Priority Scoring Algorithm

URLs are scored 0-100 (lower = more important):

function calculatePriorityScore(url: string, pathSegments: string[]): number {
let score = 50; // Start at medium

// Documentation keywords reduce score (-15)
const DOC_KEYWORDS = ["docs", "api", "guide", "tutorial", "reference", ...];

// Low-value keywords increase score (+20)
const LOW_VALUE_KEYWORDS = ["blog", "news", "changelog", "careers", ...];

// Depth penalty
if (depth === 0) score += 10; // Root less specific
else if (depth <= 3) score -= 5; // Sweet spot
else if (depth > 5) score += 10; // Too deep

// Index pages are important (-10)
if (["index", "overview", "introduction"].includes(lastSegment)) {
score -= 10;
}

return Math.max(0, Math.min(100, score));
}

Priority Level Mapping

Score RangeLevelVisual Treatment
0-25CriticalLargest nodes, brightest colors
26-45HighLarge nodes
46-65MediumStandard nodes
66-100LowSmall nodes, muted colors

Cluster Assignment

URLs can belong to multiple overlapping clusters:

function extractClusterInfo(pathSegments: string[]): ClusterInfo {
const clusterIds: string[] = [];
const clusterLabels: string[] = [];

// Primary cluster from first segment
const primarySegment = pathSegments[0].toLowerCase();
const primaryClusterId = `/${primarySegment}`;
clusterIds.push(primaryClusterId);

// Additional clusters from topic keywords
const TOPIC_KEYWORDS = {
"api": "API", "docs": "Documentation", "guide": "Guides",
"sdk": "SDK", "cli": "CLI", "webhooks": "Webhooks", ...
};

// Check all segments for topic keywords
for (const segment of pathSegments.slice(1)) {
if (TOPIC_KEYWORDS[segment]) {
clusterIds.push(`/${segment}`);
}
}

return { clusterIds, clusterLabels, primaryClusterId, primaryClusterLabel };
}

Example

For the URL /products/api-gateway/webhooks/setup:

FieldValue
primaryClusterId/products
clusterIds["/products", "/api", "/webhooks"]
path_segments["products", "api-gateway", "webhooks", "setup"]
depth4

Structural Nodes

URLs discovered from navigation elements are marked as structural nodes:

FieldValue
isStructuralNodetrue
importanceScore1.0 (highest)
discoverySource"navigation", "header", "footer"

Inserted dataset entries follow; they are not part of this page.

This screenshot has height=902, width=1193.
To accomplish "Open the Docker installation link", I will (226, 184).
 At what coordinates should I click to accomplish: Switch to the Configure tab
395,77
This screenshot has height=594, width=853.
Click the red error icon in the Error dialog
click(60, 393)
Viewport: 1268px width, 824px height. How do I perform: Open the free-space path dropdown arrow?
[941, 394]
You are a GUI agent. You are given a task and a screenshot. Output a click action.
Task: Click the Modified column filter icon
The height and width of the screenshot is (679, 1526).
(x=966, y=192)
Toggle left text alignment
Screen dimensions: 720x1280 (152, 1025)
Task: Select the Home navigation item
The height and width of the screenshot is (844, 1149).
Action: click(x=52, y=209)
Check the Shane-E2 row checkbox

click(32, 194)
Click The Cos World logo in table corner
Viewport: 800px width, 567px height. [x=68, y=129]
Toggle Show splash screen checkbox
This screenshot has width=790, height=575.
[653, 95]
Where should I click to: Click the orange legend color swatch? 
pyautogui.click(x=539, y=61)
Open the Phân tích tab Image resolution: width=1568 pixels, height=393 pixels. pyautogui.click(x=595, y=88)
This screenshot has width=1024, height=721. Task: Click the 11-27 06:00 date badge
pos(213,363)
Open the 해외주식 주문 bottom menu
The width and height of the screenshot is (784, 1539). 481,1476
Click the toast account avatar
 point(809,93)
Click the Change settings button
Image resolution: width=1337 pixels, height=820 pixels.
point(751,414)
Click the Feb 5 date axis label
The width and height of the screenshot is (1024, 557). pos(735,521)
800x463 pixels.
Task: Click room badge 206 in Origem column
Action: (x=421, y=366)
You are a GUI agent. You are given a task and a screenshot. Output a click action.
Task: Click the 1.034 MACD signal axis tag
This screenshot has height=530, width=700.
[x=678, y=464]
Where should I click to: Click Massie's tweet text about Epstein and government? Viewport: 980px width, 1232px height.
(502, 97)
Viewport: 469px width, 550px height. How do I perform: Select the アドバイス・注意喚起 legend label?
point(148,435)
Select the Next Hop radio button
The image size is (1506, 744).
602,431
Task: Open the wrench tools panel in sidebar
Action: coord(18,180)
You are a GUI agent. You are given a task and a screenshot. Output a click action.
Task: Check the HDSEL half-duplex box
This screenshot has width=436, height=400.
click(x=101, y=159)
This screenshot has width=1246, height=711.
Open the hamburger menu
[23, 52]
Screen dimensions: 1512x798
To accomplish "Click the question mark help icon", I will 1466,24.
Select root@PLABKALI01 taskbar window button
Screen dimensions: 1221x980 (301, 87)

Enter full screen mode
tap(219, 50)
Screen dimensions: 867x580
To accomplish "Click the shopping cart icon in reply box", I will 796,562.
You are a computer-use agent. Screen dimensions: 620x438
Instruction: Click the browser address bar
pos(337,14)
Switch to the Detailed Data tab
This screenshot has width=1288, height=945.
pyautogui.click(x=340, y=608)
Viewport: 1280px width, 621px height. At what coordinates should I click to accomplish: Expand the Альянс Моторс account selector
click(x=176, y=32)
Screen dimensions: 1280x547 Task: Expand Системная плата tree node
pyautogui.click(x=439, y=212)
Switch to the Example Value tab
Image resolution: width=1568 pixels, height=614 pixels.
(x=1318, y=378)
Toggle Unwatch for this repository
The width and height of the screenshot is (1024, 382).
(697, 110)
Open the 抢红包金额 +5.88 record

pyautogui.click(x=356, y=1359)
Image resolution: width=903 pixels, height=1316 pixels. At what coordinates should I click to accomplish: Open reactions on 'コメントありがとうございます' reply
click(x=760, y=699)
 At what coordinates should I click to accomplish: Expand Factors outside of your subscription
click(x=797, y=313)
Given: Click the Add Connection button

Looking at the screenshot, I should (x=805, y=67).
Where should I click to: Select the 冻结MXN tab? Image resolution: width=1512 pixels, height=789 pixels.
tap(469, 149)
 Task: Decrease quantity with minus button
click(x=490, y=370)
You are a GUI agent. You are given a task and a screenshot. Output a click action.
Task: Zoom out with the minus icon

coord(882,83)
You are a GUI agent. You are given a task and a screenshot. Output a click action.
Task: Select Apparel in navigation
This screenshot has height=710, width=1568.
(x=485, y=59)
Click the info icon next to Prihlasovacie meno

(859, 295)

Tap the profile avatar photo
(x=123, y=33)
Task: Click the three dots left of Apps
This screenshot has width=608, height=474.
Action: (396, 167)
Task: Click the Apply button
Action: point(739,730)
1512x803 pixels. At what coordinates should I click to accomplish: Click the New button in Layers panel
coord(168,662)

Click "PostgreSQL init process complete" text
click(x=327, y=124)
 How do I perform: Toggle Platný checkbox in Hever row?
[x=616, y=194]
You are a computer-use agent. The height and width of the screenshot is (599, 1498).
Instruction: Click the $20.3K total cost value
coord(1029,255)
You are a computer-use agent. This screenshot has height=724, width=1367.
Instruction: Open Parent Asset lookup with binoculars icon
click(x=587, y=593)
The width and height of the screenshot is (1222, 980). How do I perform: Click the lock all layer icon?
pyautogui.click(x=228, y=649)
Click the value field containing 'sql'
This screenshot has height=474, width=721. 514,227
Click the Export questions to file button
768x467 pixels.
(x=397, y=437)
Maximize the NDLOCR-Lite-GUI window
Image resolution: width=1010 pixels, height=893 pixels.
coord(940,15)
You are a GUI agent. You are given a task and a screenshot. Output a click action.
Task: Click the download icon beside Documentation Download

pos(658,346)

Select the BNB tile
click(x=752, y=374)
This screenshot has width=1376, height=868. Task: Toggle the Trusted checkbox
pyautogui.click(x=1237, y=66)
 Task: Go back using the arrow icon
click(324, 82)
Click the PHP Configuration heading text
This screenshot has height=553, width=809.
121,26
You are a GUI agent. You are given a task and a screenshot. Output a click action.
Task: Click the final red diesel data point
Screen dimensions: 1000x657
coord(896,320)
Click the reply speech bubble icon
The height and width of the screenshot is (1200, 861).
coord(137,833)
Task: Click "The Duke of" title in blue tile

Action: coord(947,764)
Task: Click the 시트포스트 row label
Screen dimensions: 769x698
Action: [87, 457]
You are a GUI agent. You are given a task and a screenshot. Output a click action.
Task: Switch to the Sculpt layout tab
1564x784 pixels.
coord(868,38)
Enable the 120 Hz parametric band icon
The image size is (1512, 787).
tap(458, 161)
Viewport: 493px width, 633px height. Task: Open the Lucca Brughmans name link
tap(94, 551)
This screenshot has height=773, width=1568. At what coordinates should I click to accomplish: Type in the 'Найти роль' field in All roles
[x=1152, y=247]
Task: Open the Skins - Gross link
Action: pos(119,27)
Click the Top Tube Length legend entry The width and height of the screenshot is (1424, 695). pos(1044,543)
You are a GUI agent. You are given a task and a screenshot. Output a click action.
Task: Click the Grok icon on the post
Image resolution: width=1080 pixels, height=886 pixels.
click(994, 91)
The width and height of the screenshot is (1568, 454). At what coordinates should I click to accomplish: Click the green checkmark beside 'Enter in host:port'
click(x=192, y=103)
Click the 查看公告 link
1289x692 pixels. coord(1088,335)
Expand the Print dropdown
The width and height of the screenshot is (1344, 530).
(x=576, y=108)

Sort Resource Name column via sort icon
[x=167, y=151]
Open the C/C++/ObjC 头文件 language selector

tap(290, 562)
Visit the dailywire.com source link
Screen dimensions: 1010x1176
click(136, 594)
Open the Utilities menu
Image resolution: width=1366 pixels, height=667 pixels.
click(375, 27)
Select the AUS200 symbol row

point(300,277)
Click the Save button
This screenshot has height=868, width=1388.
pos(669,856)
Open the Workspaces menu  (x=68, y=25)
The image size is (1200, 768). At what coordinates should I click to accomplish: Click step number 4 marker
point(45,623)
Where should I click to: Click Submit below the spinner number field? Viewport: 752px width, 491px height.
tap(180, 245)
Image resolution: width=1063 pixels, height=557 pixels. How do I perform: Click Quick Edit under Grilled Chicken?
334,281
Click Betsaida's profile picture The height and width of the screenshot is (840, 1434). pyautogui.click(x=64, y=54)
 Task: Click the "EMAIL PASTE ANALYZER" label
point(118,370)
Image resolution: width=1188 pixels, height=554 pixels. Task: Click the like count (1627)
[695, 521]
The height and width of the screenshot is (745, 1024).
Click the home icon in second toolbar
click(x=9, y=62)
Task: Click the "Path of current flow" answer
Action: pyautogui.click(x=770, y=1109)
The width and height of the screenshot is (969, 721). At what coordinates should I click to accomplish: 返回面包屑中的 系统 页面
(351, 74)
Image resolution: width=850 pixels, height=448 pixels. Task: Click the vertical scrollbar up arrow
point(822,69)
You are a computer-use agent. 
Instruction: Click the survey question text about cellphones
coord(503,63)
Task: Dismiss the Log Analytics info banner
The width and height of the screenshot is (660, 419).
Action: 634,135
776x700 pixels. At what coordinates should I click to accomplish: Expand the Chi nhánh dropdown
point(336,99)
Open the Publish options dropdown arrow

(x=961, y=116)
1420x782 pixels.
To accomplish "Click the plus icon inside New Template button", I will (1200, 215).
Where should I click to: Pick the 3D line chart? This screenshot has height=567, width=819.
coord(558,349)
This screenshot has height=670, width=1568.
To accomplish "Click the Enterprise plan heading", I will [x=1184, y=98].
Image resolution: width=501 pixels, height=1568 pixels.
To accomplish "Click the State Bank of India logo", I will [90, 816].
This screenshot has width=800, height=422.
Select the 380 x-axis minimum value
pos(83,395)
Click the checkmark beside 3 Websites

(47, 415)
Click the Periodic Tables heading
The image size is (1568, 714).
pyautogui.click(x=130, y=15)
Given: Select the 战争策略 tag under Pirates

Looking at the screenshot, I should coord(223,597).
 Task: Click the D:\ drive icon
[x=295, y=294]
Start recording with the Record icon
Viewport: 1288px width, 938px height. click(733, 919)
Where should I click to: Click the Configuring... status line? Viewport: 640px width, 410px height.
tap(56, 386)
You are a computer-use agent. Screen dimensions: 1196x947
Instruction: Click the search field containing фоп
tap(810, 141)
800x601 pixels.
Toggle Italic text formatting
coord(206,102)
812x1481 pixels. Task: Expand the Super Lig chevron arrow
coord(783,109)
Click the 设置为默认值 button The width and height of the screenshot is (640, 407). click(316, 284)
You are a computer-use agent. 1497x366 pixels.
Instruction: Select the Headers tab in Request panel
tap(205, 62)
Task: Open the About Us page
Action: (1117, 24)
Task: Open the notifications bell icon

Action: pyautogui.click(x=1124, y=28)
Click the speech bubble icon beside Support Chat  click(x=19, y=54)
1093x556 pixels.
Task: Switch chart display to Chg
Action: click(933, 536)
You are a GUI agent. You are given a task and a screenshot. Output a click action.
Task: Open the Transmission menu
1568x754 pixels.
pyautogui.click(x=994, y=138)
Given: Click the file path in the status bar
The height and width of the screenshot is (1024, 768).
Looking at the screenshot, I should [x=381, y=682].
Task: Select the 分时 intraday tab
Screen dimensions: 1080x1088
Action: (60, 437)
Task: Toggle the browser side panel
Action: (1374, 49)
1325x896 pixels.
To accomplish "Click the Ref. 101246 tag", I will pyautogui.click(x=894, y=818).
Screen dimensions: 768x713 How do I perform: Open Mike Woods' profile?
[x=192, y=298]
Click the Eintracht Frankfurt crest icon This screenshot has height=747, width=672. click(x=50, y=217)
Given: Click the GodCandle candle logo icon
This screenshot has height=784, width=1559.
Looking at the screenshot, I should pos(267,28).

These nodes form the backbone of the visualization and are always visible.

Why it Matters

By classifying URLs, DocWeb can:

  1. Visual Prioritization: Root nodes are larger and brighter, utility pages are minimized
  2. Smart Scraping: Auto-scrape focuses on structural and high-priority nodes first
  3. Better Search: Priority weighting improves search result relevance
  4. Cluster Navigation: Users can quickly find related content areas

This classification is a critical part of our Waterfall Discovery engine.